**課題 1**
ドストエフスキーとてんかんに関する本文のうち、「例えば、Waxman と Geschwind」で始まり「の伝記的資料は残されている。」まで続く部分を書き直し、「書字過多」を「ハイパーグラフィア」に置き換えること。
**課題 2**
ドストエフスキーとてんかんに関する本文の続きを、最後の文の直後から記述すること。

ドストエフスキーのてんかん学への貢献はあきらかである。精神的な現象により特徴づけられる焦点てんかんを参照するにあたって、一般的な既視感からとりわけ稀な恍惚感に至るまで注意深く診察することの重要性を「ドストエフスキーてんかん」という名称が示唆している。

7. ドストエフスキー症候群?:側頭葉てんかんにおける発作間欠時の行動変化

ヒューリングス・ジャクソンに対する個別の、しかしながら互いに補足しあうアプローチによって、ドストエフスキーはわれわれのてんかんの知識に以前では思い及ばなかった影響を及した (Gastaut, 1978)。 20世紀から21世紀の神経科医はドストエフスキーの病歴を医学的知見にもとづき遡及的に研究するだけでなく、小説中の描写をてんかん症候群の行動変化を説明するためにも利用した。

例えば、Waxman と Geschwind は、側頭葉てんかん患者において、回りくどさ、過剰な宗教性、性欲減退、および書字過多を典型的な発作間欠時の症候群として識別した。(Waxman and Geschwind, 1974, 1975)。これらはすべてドストエフスキーに当てはまると考えられた。 しかし、この症候群は後にゲシュビント症候群として知られるようになる一方で、一部の神経科医の間で議論になった。問題とされたのは、この症候群において、多種多様なバリアントを持つ拡張的症候(「Bear & Fedioの調査表」にある)に関する議論の不足であった。それは、異種のてんかん、まさしく側頭葉てんかんの、個人のヴァリエーションに関する問題であった。

ゲシュヴィント症候群は、時にドストエフスキー症候群とも呼ばれる。この名前の由来に敬意を払うためにも、ドストエフスキーについて、エクスタシー前兆の議論にとどまらず、書字過多や性欲減退(ドストエフスキーは旺盛な性生活を送ったとされる)についても議論が必要であろう。それらを検証するための伝記的資料は残されている。

**データ**
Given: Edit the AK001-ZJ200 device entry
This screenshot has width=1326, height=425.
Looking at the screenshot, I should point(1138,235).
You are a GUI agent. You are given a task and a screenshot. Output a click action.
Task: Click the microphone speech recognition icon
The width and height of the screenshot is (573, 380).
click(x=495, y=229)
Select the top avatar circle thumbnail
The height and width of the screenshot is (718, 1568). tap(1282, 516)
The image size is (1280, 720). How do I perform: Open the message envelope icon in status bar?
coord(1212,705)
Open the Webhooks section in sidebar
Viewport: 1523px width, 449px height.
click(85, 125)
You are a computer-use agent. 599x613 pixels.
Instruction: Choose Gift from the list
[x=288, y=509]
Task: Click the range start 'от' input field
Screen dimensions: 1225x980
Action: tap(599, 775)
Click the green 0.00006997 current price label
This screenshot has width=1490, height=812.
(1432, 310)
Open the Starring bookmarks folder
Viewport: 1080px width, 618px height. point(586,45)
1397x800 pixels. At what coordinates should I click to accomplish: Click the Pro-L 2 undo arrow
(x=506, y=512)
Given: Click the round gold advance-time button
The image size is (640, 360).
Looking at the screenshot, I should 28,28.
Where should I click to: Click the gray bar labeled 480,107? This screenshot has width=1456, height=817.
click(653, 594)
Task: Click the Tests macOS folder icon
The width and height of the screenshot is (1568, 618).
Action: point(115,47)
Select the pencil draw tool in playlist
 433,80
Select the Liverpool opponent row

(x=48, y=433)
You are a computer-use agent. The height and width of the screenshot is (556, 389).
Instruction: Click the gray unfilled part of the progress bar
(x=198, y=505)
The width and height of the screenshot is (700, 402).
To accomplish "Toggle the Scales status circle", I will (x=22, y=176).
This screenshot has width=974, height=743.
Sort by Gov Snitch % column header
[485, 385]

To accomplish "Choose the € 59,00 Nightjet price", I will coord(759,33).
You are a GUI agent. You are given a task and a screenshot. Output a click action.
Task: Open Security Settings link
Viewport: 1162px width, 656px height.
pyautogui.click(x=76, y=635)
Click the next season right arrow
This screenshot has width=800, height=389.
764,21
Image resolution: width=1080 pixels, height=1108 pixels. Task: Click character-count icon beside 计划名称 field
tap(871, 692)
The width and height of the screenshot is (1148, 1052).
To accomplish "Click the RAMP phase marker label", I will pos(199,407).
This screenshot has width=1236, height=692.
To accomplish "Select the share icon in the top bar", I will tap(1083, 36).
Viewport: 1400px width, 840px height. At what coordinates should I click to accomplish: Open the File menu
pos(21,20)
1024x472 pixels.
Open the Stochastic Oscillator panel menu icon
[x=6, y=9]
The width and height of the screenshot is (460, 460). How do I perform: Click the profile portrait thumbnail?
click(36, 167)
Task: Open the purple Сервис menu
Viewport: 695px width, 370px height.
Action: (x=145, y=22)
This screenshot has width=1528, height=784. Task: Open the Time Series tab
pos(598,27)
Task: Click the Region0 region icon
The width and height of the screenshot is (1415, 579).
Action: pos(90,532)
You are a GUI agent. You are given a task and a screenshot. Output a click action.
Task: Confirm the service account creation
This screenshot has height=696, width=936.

**回答 1**
例えば、Waxman と Geschwind は、側頭葉てんかん患者において、回りくどさ、過剰な宗教性、性欲減退、およびハイパーグラフィアを典型的な発作間欠時の症候群として識別した。(Waxman and Geschwind, 1974, 1975)。これらはすべてドストエフスキーに当てはまると考えられた。 しかし、この症候群は後にゲシュビント症候群として知られるようになる一方で、一部の神経科医の間で議論になった。問題とされたのは、この症候群において、多種多様なバリアントを持つ拡張的症候(「Bear & Fedioの調査表」にある)に関する議論の不足であった。それは、異種のてんかん、まさしく側頭葉てんかんの、個人のヴァリエーションに関する問題であった。

ゲシュヴィント症候群は、時にドストエフスキー症候群とも呼ばれる。この名前の由来に敬意を払うためにも、ドストエフスキーについて、エクスタシー前兆の議論にとどまらず、ハイパーグラフィアや性欲減退(ドストエフスキーは旺盛な性生活を送ったとされる)についても議論が必要であろう。それらを検証するための伝記的資料は残されている。

**回答 2**
8.てんかんの有益利用:最終コメント

ドストエフスキーは、医師からてんかんの発作を予防するために執筆を控えるようにと繰り返し勧められており、自らも神経の過剰な集中と睡眠不足がてんかんに有害であることについては認めてもいた。しかし、ありがたいことに、同時代の人々および未来の読者のみならず、自身のためにも、ドストエフスキーは文学の治療的な効果を信じ、医師の忠告を受け入れることなく(彼は当時の治療薬の副作用に気づいてもいた)最後まで書き続けた。ドストエフスキーは芸術のためにてんかんという病気を知的に利用したのである。

さらに、原稿の締め切りを延期してもらうための弁解としても病気を利用した。また、1849年ペトラシェフスキー事件で、有名なニコライ1世による偽の死刑宣告劇を経て4年間の獄中生活を送り、その後セミパラチンスクで軍隊勤務を命じられたのだが、そこで労役から自由になるためにもこの病気を利用していた。彼は軍医エルマコフを通して新皇帝のアレクサンドル2世(幸いなことに専制君主ではなかった)に病気を理由に退役を願い出たのである。有力な友人のヴランゲリ男爵の助けもあり、エルマコフの診断書は、新しい皇帝の治世下でモスクワ王立医学アカデミーの承認やその後の承認に関して効力を発揮した。

ドストエフスキーは1850年にはじめて重大なてんかん発作を起こしました。(・・・)1853年に、再発し、現在では、1月ごとに発作が起こっています。健康状態はよくありません。病気は悪化しているので、今後、兵隊として陛下のお役にたつことはできないでしょう。(Sekirin、1997)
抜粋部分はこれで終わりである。